The new logos, designed by creative director Daniel Arsham, give the Cavs a fresh look with nods to the franchise’s storied history.
It’s a new era in Cleveland. Visually, at least.
The Cleveland Cavaliers unveiled their new, refreshed logo and brand identity on Thursday, making a series of subtle but notable changes to their previous look. The franchise removed the sword from its shield-like crest logo, brought back its iconic hoop V, and swapped its mustard yellow color for a gold that originated with the team in the 1980s and returned during the first LeBron James era between 2003 and 2010.
The three new iterations can be seen here, courtesy of the Cavs:
Cavs creative director, Cleveland native, and internationally renowned artist Daniel Arsham led the re-design for an identity package that feels fresh, yet familiar. A new brand identity that references different eras of the franchise is something he has been thinking about since he took the post in 2020.
“Frankly there were way too many options,” Arsham told Boardroom. “And my feeling is if we’re trying to create a cohesive brand identity, it needs to be relatively simple and reductive.”
What was originally a couple dozen iterations of team logo graphics was cut to about 10 over the last two seasons.
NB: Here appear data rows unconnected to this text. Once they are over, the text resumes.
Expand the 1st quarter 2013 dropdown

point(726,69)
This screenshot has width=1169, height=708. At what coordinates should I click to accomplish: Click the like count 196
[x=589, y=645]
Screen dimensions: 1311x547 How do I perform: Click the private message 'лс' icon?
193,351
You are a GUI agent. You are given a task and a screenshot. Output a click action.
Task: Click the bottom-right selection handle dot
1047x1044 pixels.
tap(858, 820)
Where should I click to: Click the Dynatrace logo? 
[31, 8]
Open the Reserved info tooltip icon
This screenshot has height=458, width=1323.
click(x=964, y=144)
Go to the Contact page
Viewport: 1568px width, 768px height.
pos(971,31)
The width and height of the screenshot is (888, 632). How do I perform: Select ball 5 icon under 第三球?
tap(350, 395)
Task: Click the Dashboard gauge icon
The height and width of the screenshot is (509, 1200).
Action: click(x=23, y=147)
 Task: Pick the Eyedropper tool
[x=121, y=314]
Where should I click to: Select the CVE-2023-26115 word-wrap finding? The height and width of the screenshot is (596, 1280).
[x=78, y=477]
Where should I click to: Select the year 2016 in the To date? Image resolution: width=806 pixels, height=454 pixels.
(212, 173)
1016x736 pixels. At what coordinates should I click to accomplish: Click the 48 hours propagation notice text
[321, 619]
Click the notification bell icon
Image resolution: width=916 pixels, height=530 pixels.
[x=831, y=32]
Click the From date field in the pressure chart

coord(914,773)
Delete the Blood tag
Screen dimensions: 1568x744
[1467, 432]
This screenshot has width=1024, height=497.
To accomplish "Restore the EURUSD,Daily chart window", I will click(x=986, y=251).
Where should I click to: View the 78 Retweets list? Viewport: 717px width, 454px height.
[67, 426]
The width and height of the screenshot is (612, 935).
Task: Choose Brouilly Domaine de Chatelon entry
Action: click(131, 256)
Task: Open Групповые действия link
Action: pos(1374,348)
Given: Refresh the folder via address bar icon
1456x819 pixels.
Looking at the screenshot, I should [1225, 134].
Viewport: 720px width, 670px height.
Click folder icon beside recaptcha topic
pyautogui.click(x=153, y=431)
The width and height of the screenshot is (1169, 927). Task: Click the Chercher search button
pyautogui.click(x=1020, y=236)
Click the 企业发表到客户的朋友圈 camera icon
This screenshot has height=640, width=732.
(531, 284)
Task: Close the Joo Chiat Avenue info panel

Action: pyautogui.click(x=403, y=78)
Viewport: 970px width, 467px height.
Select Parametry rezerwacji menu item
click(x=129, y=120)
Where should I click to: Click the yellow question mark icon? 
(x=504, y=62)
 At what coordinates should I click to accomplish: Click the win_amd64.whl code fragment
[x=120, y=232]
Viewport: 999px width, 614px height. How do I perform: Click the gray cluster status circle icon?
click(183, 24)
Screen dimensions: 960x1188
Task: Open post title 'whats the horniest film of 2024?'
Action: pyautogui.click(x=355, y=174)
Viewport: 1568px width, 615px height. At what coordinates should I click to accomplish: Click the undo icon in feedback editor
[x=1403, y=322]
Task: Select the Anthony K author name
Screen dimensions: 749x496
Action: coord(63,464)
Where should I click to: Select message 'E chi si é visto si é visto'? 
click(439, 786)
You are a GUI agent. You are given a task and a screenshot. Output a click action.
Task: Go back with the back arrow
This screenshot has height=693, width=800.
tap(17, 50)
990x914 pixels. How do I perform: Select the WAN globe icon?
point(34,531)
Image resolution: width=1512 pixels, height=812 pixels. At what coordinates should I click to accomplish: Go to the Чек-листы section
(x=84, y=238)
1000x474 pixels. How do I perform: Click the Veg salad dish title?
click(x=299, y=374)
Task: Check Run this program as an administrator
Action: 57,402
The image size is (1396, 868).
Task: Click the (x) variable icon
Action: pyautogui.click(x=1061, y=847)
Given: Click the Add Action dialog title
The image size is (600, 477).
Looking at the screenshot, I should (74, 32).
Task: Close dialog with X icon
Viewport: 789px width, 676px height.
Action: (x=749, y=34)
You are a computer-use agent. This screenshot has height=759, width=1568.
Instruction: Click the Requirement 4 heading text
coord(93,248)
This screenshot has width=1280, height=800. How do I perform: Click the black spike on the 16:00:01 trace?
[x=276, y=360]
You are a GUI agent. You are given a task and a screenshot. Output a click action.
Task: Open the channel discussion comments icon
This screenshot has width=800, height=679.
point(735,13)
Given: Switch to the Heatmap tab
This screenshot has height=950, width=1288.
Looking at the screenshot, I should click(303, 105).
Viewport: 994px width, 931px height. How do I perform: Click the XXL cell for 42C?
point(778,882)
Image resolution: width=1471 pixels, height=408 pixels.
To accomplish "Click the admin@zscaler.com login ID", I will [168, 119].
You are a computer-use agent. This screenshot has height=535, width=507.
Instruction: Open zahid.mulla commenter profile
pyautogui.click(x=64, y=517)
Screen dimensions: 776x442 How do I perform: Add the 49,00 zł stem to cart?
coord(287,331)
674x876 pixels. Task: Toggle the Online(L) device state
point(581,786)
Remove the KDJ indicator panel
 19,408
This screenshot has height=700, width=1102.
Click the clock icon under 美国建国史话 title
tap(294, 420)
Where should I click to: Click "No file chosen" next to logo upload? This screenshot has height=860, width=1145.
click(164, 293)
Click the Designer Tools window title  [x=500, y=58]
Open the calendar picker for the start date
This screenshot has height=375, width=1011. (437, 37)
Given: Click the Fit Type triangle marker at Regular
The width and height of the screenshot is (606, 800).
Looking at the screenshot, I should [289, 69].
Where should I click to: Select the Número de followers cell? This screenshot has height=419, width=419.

It’s now been reduced to just three, including a significantly reduced color palette that eliminates navy from the team’s scheme.
“It feels like our team, especially after last season, came into its own,” Arsham said. “It’s a new team, a lot of young players, and it feels good to be able to give them a new mark that they can get behind and own while still paying homage to previous eras in our history.”
The reduction of the color palette reinforces Cleveland’s primary colors of wine, black, white, and Cavaliers Gold— also known as Pantone #BC945C— that’s replacing the mustard yellow the Cavs have used in recent years. There will also be a reflective silicone-like material on the gold when applied to the team’s jerseys that will give it a unique kind of sheen when watching the team on TV.
“Frankly, I was never a huge fan of the mustard yellow to represent the gold,” Arsham said. “I didn’t like the way it really sat with our wine.”
Black was always going to stay as a Cavs color, Arsham said. It’s one that the fans like, the players feel good in, and was a major part of the team’s 2016 championship run. There will also be new Cavs Statement, Icon and Association jerseys that will be unveiled later this summer, with a new City Edition uni debuting in November with the rest of the league.
“Our jerseys are going to look so different from so many others in the league just based on their simplicity,” Arsham said. “I haven’t done any flashy details, no piping on the edge of the sleeves, or a trim, or anything like that. They’re solid jerseys. They almost look like something from a different era — from the ’70s or something like that.”
Arsham hopes that people feel like they’ve seen the logo before but also that it’s a new interpretation of a clean and simplified look.
“It looks contemporary, it’s reductive and simple but modern at the same time,” he said. “I think it checks all those boxes for me and personally I think the reaction from the community is going to be quite good.”